On ne cultive pas encore de nori en Bretagne mais une économie basée sur la récolte et l'élevage d'algues est en plein développement. Si de nombreuses start-up s'aventurent dans la cosmétique marine, dans la confection de tartares d'algues ou la vente d'algues alimentaires séchées, un géant breton de l'algue, Olmix, est en train de naître. Financé par la banque de Chine, Olmix exporte 40 % de sa production.
Toutes les algues sont bonnes à la consommation et donc elles sont bien plus faciles à récolter que les champignons à condition de bien choisir sa marée car certaines espèces ne sont accessibles qu'aux grandes marées basses. Pour les algues sur pieds, éviter de les arracher mais les couper. Mettre de bonnes chaussures comme des chaussures de randonnées que l'on rincera au retour. Rincer et sécher les algues au soleil ou sur un séchoir à linge en intérieur mais surtout ne jamais les laisser la nuit dehors car la rosée les rendra inutilisables.

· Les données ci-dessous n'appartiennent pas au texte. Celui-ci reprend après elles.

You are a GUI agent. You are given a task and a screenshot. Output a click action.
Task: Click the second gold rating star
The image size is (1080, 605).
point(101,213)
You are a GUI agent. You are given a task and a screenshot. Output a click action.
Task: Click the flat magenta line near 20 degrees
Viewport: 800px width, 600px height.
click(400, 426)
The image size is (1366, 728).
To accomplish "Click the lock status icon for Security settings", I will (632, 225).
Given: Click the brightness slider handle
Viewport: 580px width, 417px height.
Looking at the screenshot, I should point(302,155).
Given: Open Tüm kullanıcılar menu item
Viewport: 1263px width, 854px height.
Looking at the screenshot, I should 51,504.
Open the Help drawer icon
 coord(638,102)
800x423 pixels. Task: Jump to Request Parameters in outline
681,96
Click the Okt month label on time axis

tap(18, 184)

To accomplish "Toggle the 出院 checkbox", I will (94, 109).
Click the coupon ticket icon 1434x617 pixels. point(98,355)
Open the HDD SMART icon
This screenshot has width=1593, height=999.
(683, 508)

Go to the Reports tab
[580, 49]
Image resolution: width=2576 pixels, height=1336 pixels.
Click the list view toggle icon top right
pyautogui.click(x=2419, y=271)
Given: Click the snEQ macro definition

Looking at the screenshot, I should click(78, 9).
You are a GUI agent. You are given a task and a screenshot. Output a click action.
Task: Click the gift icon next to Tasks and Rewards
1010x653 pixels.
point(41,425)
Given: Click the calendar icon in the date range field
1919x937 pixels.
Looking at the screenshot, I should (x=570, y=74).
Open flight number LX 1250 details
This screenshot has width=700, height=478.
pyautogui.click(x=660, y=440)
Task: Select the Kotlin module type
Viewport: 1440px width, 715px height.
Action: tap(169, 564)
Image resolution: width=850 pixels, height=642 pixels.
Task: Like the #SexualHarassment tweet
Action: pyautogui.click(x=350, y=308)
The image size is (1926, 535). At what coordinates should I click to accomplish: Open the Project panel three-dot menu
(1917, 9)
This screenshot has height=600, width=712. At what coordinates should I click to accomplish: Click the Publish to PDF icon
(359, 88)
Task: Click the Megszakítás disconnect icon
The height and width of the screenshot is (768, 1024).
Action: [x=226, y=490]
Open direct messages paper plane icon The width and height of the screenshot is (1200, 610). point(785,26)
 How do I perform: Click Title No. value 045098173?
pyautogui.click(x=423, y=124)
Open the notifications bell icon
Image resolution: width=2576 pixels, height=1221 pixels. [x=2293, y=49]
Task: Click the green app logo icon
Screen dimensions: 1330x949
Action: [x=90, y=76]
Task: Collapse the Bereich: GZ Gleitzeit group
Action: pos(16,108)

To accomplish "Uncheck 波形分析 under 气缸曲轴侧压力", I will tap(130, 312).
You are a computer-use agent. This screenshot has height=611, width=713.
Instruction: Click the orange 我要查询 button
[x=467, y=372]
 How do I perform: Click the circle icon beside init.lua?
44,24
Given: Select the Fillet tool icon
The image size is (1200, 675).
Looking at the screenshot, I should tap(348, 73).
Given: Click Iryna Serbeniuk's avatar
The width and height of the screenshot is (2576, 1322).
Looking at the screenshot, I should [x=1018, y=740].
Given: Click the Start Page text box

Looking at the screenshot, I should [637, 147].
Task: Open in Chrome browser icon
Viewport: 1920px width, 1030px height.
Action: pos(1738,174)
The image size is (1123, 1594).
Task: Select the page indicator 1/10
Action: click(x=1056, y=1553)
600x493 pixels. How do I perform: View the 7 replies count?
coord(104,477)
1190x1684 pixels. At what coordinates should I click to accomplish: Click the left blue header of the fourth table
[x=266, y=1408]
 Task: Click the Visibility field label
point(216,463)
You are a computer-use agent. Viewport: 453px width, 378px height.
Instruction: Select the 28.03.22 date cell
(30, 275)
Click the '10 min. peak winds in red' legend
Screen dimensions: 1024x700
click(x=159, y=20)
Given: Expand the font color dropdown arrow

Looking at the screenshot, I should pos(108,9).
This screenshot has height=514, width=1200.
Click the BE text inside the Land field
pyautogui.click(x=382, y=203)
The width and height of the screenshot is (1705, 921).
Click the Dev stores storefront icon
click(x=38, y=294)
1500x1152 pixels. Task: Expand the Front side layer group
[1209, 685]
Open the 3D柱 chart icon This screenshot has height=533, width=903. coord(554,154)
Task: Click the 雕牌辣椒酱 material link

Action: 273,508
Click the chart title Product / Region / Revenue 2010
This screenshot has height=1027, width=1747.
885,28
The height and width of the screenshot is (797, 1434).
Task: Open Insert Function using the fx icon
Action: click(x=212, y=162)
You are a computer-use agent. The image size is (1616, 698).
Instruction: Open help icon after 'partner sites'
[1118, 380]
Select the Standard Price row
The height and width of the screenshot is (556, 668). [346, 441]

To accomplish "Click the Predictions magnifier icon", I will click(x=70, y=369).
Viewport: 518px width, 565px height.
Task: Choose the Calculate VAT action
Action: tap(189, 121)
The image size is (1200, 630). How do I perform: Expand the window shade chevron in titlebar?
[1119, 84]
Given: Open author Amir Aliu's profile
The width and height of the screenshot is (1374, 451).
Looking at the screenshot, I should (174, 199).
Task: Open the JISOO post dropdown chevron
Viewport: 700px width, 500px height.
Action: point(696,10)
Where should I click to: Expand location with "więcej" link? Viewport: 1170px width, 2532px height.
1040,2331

Par chance les laminaires sont les algues les plus communes et aussi une des plus comestibles si on sait les préparer ( voir notre article ). Laminaria Digitata en latin, laminaire ou Kombu breton en français, Bezhiñ Tali-moan en breton, kelp en anglais, cette algue est un trésor breton à portée de tous. Les laminaires ont des propriétés anti-cancer en plus de pouvoir favoriser l'élimination des métaux du corps.
Le défi pour la consommation d'algues en tant qu'alimentation c'est la préparation. La préparation culinaire des algues ne fait pas partie de notre culture et ce livre essaye de répondre à ce vide. Écrit pas un collectif composé d'Hélène Marfaing, de Julien Lemarié, de Pierre Mollo, de Johane Vigneau sous la coordination du Dr Danièle Mislich, on notera la présence de nombreux contributeurs bretons dont le photographe Tugdual Jegou et notre passionnée d'algophilie : Régine Queva http://www.reginequeva.fr/AlguesAndCo/Accueil.html qui organise des stages comprenant récolte et cuisine, du chef étoilé du Lecoq-Gadby de Rennes qui a passé 5 ans au Japon et de Catherine Le Joncour-Petit, auteure et chef du restaurant Ty Mad à Plestin Les Grèves, spécialisé dans la cuisine aux algues. Ce mélange de chefs, de scientifiques et d'ethnologues est un plat très réussi.
(1) ne datant certainement pas de 6.000 ans comme l'écrit le livre, sans doute une coquille.